可是殿下不知道是没听出他话外之意还是根本不屑于理会他,她只是照常唤奴仆进来给她更衣,可是她的无心之举却让他再一次体会到那种心被针板扎入的疼!
他到底该拿他的殿下怎么办啊……
萧夜在外边长吁短叹,高凤宜却在书房和堆得像小山一样的奏折大战三百回合,而男人于她来说都是娱乐活动,做正事的时候他们根本入不了她的脑子。
直到黄昏临近,高凤宜才站起身,活动了一下身子,对外边喊道:“萧夜,吩咐你的事准备好了吗?”
“都得了。”
“那咱们出发吧。”
不久,一辆十分普通的马车驶出了东宫后门,车上坐着的是身着普通衣衫的高凤宜和顾瑾言。
顾瑾言扶了扶脸上大胖小子的半脸面具,语带犹豫的问高凤宜:“殿…妻主,你这样带我出来,真的没问题吗?”
“我带你出来能有什么问题?”戴着大胖姑娘面具的高凤宜对他咧嘴一笑,搭配上她脸上的面具看起来十分喜庆。

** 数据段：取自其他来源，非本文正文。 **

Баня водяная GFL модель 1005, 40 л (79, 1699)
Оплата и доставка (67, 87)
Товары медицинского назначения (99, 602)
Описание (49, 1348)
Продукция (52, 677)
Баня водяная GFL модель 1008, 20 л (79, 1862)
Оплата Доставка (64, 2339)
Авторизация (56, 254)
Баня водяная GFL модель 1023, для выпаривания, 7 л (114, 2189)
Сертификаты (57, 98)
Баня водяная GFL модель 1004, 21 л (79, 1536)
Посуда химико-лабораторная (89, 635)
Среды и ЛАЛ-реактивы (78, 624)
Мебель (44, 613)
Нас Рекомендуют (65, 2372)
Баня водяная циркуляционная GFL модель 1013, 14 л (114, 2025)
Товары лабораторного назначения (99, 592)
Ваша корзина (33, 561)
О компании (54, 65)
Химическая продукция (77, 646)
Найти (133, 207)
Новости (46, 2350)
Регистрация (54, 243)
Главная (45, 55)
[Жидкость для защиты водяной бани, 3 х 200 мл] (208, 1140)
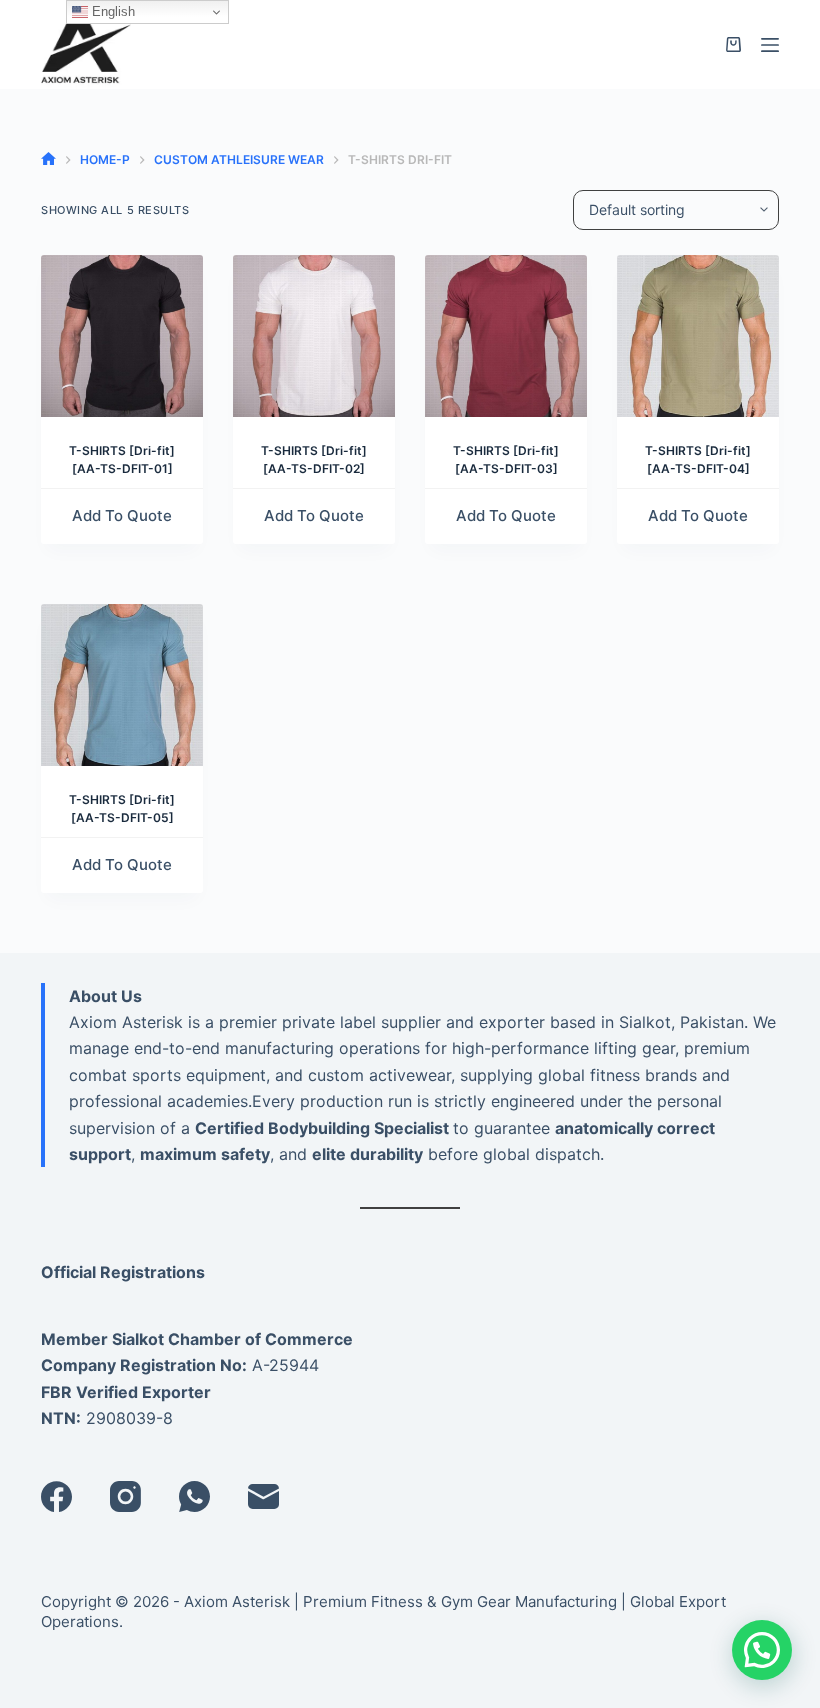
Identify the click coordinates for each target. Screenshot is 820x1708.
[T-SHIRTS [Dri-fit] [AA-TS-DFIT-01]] (122, 336)
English (111, 11)
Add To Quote (122, 515)
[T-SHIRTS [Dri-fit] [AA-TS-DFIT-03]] (506, 336)
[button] (762, 1650)
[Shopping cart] (733, 44)
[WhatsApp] (194, 1496)
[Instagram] (125, 1496)
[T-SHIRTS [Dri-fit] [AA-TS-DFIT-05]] (122, 685)
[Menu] (770, 45)
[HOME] (48, 159)
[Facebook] (56, 1496)
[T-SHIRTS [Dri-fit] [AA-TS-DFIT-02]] (314, 336)
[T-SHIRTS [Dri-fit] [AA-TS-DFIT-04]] (698, 336)
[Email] (263, 1496)
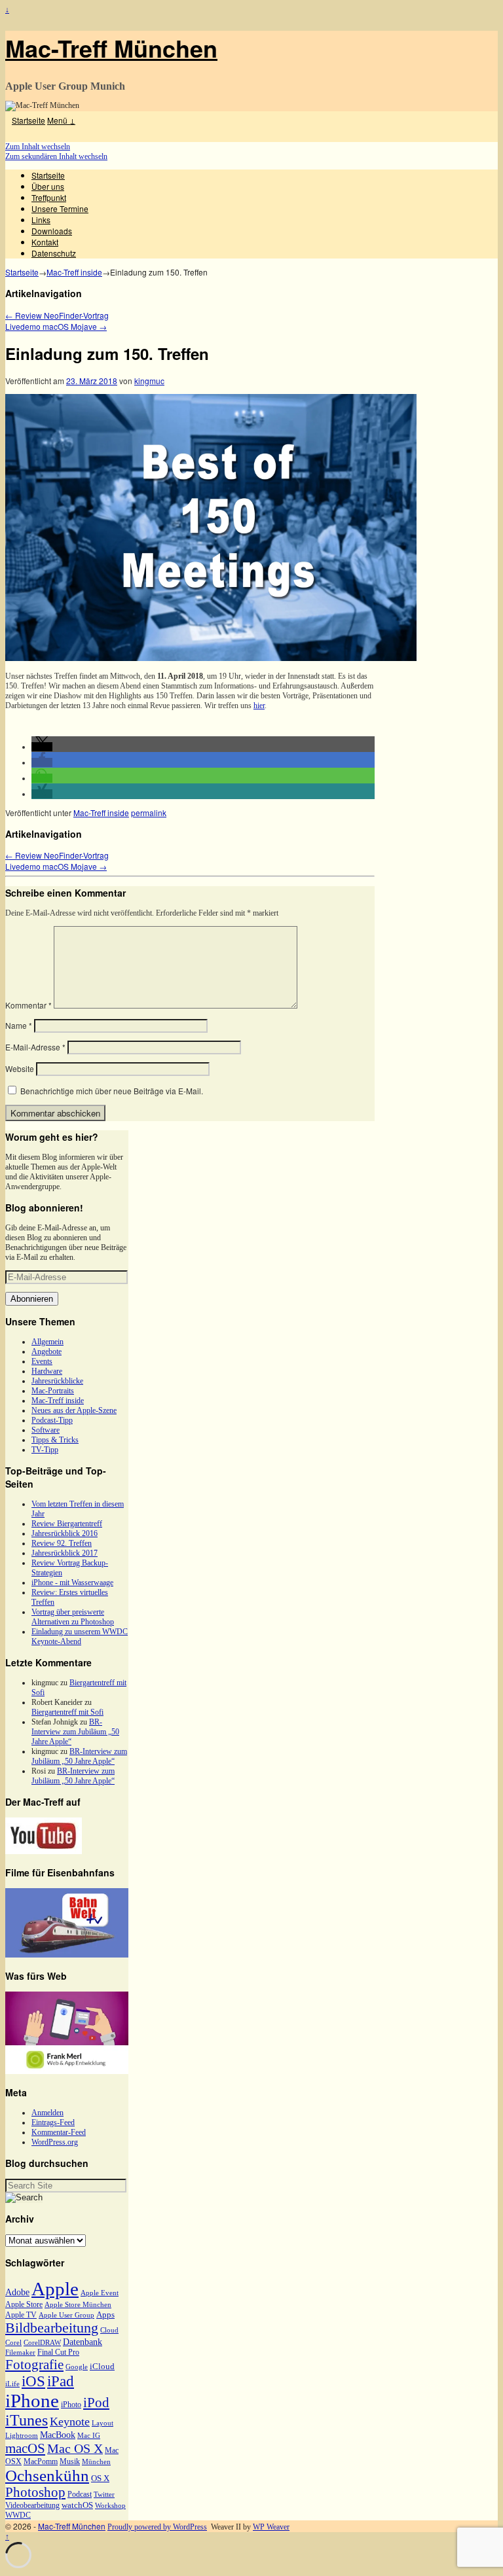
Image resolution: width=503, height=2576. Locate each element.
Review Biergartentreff (66, 1523)
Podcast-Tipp (52, 1420)
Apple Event (100, 2293)
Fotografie (34, 2364)
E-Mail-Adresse (35, 1046)
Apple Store (24, 2304)
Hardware (46, 1371)
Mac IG (88, 2435)
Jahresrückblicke (57, 1381)
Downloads (51, 230)
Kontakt (44, 241)
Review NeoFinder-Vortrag (57, 315)
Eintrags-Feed (53, 2122)
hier (259, 705)
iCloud (102, 2366)
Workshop (110, 2505)
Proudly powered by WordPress (157, 2526)
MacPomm (41, 2461)
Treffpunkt (48, 197)
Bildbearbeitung (51, 2328)
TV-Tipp (44, 1449)
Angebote (46, 1351)
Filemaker (20, 2352)
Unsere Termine (59, 208)
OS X (100, 2478)
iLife (12, 2384)
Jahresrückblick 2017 (64, 1553)
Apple (55, 2288)
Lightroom (21, 2435)
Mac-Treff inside (74, 271)
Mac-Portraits (52, 1390)
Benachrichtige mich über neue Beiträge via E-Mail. (111, 1090)
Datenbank (82, 2341)
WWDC (18, 2515)
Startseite (28, 120)
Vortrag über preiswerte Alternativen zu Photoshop (72, 1616)
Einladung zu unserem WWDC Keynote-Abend (79, 1636)
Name (18, 1025)
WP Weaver (271, 2526)
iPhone (32, 2400)
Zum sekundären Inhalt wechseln (56, 156)
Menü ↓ (61, 120)
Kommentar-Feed (58, 2132)
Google (76, 2366)
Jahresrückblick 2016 (64, 1533)
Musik (70, 2461)
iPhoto (71, 2404)
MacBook (57, 2434)
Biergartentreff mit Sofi (67, 1712)
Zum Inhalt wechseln (37, 146)
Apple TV (21, 2314)
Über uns (47, 186)
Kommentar (28, 1005)
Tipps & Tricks (55, 1439)
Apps (105, 2314)
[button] (41, 746)
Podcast (79, 2494)
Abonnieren (31, 1299)
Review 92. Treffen (61, 1543)
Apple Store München (78, 2304)
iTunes (26, 2420)
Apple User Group (66, 2315)
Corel (13, 2342)
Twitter (104, 2494)
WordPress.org (54, 2142)
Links (40, 219)
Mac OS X (75, 2448)
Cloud (109, 2330)
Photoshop (35, 2492)
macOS (25, 2448)
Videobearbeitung (32, 2505)
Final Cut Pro (58, 2352)
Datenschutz (53, 253)
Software (45, 1430)
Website (19, 1068)
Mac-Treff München (111, 48)
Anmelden (47, 2112)
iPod (96, 2402)
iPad (60, 2380)
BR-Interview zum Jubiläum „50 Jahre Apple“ (75, 1731)
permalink (148, 812)
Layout (102, 2423)
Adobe (17, 2292)
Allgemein (47, 1341)
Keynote (70, 2421)
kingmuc (149, 380)
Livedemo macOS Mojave (56, 326)
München (96, 2461)
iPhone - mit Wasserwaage (72, 1582)
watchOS (77, 2505)
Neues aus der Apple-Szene (74, 1410)
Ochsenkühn (47, 2475)
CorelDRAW (42, 2342)
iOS (33, 2380)
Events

“当我听闻你因为容貌太过出众,从小就被关在小院里,一年难得能有几次机会出去逛逛散散心,我就想着带你出来看看了,正巧今天西城有夜集市,一定会很热闹,而且我也想偷溜出去透透气。”
高凤宜说着对他吐了吐舌头,那样子又穿着平常百姓的布衣,真就像个娇憨调皮的邻家女孩。
“妻主……我很高兴……”
顾瑾言伸手握住高凤宜的小手,垂下眼帘,怎么办?他又想哭了……
“我也很高兴,听说那里有好吃的糖葫芦,还有栗粽、麻团、酸梅汤、大包子……哎,总之有很多好吃的,小言言,你说我要是吃不下那么多可怎么办?”
高凤宜的吃货宣言让心中感动又要落泪的顾瑾言硬是把泪意给笑了回去,他捏了捏高凤宜的小手,温言道:“那言言就替妻主拿着那些吃的,咱们回家慢慢吃……”
马车将两人拉到西城夜市附近就停了车,再往前人流攒动,马车进不去了。
顾瑾言将高凤宜抱下马车,两人手牵手就逛起了西城夜市,他们一个被关在高阁养大,一个从另一世界而来,都没见过眼前这世俗烟火气,两人兴致勃勃的一路走,一路看,高凤宜则是从街头吃到街尾,小嘴就没停过。